Perciò ogni atto umano ha un intrinseco valore insieme etico e politico, perché costitutivamente trascendente la situazione data, teso non a realizzare la propria essenza (a “diventare ciò che si è”, diceva Nietzsche citando Pindaro), ma a colmare la carenza della propria esistenza, a creare quell’ordine e quella misura che costituisce la “redenzione” delle cose.
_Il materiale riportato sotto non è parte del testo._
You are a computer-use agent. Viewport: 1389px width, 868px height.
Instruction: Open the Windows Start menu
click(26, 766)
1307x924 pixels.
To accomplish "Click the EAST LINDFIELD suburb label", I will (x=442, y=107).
Le cose e quindi il mondo possono essere “redenti” solo se l’agire umano non è determinato ma è costantemente aperto, capace cioè di cogliere le novità e di trasformare il già-dato in qualcosa che ancora non c’è; con tutt’altro linguaggio si potrebbe dire: solo se il mondo non è assimilato all’ambiente in cui si muove con sicurezza l’animale determinato dai suoi istinti, ma rimane plasticamente aperto all’attività trasformatrice umana.
Le ultime pagine del libro, però, si soffermano a mio avviso troppo sbrigativamente sull’apertura del mondo e sull’attività trascendente dell’agire umano, che Traversa chiama “spiritualità”. Ma appare chiaro come tale spiritualità non sia esperienza totalmente altra dal mondo dell’uomo, accesso a una realtà separata di un’anima disincarnata: lo testimonia l’ultimo capitolo, che sottolinea con una breve raccolta di citazioni la possibilità di commisurare l’esperienza quotidiana con l’esperienza mistica, di cui si tracciano le linee essenziali di una fenomenologia che ne individua gli elementi costanti. Come dire: nell’esperienza mistica viene alla luce non la “fuga” verso il Totalmente Altro, ma il vero carattere dell’esperienza umana (spiritualità), che si apre a quello che non è perché è ciò di cui ha sempre bisogno.